◆ EXERCISE PROMPT ◆
Which lines below fall between the one containing "Open the Chrome three-dot menu" and the one containing "Task: Open the Элементы томов step label"? Repeat them exactly, counting both of those lines, and add nothing else.

◆ RECORDS FOR THIS EXERCISE ◆
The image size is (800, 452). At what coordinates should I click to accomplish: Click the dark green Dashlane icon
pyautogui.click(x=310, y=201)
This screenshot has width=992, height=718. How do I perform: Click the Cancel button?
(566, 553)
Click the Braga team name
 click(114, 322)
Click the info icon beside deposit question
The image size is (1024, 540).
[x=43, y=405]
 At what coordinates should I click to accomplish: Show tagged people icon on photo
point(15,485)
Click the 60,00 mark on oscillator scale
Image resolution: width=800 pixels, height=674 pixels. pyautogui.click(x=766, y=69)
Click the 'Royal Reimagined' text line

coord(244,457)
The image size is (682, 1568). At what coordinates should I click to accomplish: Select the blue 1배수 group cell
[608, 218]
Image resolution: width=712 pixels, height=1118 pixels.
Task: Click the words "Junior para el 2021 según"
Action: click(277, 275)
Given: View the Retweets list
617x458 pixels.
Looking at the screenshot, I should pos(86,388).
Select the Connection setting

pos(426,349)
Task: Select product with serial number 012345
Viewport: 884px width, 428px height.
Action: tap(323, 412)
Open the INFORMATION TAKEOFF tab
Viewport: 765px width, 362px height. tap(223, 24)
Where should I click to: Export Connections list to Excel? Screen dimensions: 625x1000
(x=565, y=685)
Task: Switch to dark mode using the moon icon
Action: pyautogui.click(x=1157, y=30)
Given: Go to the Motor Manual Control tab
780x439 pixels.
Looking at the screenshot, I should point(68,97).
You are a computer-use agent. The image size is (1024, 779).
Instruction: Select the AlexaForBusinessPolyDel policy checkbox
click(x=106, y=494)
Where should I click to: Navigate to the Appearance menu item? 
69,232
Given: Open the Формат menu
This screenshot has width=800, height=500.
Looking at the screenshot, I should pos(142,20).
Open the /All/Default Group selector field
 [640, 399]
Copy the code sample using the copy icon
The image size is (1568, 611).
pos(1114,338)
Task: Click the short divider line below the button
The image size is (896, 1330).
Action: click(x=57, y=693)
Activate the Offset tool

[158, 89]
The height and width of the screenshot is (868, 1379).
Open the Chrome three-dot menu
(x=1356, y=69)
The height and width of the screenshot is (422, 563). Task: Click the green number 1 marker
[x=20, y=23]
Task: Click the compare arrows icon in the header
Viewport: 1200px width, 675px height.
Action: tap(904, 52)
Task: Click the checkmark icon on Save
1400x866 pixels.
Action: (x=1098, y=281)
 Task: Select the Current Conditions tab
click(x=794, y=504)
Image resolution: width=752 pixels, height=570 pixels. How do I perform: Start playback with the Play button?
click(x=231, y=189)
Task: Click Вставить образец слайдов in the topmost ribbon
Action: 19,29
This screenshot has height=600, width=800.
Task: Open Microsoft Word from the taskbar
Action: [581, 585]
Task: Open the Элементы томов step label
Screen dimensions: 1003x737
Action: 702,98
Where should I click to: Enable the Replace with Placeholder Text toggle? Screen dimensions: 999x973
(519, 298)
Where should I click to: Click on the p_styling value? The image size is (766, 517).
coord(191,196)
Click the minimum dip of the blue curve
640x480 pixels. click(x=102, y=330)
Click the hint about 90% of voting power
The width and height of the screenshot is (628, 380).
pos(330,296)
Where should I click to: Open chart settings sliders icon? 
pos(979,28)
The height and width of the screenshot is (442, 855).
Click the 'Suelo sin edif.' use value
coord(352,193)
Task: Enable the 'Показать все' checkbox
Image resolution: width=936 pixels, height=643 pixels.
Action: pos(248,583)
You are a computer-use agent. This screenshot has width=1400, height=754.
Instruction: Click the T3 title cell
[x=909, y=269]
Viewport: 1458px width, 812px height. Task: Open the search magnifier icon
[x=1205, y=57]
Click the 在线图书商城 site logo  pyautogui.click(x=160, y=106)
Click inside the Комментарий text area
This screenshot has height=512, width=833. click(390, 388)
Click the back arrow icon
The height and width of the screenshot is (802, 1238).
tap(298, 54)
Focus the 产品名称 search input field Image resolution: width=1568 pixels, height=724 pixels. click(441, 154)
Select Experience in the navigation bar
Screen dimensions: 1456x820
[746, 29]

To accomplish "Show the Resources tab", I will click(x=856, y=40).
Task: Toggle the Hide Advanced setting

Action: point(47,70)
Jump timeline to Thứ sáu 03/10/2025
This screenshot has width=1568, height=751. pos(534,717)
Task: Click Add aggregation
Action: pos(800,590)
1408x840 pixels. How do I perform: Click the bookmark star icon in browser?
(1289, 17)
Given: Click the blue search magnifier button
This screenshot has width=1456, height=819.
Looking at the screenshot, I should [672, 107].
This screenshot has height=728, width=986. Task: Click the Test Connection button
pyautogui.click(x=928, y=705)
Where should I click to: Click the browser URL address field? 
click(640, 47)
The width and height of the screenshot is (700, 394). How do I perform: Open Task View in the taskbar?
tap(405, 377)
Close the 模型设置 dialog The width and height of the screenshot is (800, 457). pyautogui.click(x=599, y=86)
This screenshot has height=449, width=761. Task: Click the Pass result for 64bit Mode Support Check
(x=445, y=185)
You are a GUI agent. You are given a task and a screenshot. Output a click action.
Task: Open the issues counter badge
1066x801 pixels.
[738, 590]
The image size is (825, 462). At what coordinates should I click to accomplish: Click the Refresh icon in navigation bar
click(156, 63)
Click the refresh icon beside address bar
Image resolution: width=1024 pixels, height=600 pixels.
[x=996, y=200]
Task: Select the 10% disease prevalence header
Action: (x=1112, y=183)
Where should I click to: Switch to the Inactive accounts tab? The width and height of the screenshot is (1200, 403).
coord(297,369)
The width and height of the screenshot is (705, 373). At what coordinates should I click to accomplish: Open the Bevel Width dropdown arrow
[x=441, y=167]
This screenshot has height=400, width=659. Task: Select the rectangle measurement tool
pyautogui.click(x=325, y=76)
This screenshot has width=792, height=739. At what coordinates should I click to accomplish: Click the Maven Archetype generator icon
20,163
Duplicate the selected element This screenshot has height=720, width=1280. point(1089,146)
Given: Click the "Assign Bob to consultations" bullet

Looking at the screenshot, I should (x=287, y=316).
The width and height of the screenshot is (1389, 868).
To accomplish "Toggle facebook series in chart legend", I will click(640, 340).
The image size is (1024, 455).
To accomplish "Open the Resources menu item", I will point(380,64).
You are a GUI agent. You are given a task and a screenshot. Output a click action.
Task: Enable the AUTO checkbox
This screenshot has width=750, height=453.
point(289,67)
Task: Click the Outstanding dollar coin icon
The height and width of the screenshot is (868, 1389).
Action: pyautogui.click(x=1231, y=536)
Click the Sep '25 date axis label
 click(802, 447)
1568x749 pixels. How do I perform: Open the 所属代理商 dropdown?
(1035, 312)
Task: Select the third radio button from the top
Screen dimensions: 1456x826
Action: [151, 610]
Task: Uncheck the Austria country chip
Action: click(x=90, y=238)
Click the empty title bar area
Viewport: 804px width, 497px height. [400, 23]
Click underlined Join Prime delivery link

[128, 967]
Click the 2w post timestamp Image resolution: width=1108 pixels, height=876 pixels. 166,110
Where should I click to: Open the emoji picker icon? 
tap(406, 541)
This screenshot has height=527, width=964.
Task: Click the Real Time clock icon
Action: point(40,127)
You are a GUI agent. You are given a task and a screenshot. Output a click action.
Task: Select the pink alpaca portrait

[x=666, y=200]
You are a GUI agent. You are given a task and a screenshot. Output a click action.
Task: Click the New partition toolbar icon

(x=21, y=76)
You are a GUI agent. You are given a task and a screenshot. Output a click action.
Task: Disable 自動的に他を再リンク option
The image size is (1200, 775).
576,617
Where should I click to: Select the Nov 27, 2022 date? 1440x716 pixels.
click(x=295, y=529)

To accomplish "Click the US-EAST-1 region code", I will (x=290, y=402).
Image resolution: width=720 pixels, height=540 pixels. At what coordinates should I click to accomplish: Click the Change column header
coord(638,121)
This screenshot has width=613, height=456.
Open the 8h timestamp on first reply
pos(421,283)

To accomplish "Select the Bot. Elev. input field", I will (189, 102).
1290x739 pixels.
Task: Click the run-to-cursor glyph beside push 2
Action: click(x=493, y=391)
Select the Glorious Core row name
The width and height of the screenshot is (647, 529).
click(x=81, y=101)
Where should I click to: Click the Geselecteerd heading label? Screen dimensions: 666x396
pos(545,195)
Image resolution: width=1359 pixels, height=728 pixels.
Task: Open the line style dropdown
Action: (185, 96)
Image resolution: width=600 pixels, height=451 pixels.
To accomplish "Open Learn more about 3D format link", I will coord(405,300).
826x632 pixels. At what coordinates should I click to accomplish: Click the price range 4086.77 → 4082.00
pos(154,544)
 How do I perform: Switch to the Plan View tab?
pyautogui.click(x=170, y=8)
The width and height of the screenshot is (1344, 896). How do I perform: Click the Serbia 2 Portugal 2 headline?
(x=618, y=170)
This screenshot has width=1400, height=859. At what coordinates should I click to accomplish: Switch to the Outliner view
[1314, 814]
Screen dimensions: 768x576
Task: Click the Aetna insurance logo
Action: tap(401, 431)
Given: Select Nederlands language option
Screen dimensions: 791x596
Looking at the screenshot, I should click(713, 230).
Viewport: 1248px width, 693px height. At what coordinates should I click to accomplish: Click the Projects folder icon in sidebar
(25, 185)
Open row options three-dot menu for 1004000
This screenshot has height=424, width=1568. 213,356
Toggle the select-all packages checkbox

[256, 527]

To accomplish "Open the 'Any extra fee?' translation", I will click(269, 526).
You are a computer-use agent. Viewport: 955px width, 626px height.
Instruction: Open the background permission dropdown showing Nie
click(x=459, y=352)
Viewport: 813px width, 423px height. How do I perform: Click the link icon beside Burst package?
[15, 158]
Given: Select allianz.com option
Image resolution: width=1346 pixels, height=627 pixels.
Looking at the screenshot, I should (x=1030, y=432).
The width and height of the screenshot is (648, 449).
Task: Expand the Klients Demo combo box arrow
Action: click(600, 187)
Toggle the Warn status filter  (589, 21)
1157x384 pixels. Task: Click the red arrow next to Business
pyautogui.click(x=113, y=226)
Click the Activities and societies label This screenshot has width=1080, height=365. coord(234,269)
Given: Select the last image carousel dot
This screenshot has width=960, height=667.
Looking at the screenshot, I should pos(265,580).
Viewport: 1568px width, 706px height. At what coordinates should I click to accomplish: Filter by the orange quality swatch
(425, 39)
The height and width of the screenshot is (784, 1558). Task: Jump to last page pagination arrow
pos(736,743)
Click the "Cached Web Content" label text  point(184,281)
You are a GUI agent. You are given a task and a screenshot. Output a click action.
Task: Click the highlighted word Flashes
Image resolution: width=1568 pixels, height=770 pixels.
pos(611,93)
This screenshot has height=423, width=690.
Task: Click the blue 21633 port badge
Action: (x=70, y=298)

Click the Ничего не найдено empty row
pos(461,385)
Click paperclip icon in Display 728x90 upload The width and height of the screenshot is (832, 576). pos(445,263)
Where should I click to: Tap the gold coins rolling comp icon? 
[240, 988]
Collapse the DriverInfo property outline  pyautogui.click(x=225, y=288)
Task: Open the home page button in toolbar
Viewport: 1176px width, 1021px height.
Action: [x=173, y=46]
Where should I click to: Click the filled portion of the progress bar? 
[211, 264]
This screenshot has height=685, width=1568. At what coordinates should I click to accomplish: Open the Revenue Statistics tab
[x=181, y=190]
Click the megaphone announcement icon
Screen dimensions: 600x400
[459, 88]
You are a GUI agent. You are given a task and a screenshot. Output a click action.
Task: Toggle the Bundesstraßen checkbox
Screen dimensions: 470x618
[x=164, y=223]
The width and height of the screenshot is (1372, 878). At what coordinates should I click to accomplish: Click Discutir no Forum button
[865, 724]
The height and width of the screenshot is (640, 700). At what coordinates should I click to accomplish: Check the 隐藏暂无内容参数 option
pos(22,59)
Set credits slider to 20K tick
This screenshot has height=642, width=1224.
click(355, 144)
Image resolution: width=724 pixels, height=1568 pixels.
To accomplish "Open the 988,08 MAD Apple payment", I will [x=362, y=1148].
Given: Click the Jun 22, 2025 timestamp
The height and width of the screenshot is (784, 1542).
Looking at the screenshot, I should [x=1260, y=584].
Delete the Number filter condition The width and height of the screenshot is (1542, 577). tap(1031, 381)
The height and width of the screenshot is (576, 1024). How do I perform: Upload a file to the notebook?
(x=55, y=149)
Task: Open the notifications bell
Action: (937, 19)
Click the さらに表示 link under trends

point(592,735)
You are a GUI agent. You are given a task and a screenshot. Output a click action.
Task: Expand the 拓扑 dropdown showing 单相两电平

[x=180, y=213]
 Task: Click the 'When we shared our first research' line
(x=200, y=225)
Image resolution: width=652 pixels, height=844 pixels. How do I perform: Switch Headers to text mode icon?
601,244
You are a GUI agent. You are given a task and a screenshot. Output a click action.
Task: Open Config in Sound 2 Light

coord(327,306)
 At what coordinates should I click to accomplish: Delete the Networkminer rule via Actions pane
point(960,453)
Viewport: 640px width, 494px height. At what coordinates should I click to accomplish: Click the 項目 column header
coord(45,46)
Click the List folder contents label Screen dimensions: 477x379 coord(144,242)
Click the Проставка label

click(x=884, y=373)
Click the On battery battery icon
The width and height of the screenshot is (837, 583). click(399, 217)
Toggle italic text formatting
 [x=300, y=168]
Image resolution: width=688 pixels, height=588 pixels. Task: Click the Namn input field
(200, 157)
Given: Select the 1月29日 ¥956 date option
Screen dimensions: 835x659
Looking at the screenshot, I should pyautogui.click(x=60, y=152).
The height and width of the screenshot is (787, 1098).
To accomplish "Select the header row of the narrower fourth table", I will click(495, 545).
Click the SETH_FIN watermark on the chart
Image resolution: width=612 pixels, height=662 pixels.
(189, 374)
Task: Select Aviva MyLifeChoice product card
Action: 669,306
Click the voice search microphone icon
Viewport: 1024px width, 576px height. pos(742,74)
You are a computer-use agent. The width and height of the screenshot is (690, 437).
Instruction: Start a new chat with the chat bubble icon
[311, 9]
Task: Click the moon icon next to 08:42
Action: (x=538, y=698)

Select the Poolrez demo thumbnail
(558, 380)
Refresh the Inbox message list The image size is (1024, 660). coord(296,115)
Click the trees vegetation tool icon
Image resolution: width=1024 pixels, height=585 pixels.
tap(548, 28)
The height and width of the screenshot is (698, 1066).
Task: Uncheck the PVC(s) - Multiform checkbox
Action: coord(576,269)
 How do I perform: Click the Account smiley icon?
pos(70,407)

◆ RESPONSE ◆
Open the Chrome three-dot menu
(x=1356, y=69)
The height and width of the screenshot is (422, 563). Task: Click the green number 1 marker
[x=20, y=23]
Task: Click the compare arrows icon in the header
Viewport: 1200px width, 675px height.
Action: tap(904, 52)
Task: Click the checkmark icon on Save
1400x866 pixels.
Action: (x=1098, y=281)
 Task: Select the Current Conditions tab
click(x=794, y=504)
Image resolution: width=752 pixels, height=570 pixels. How do I perform: Start playback with the Play button?
click(x=231, y=189)
Task: Click Вставить образец слайдов in the topmost ribbon
Action: 19,29
This screenshot has height=600, width=800.
Task: Open Microsoft Word from the taskbar
Action: [581, 585]
Task: Open the Элементы томов step label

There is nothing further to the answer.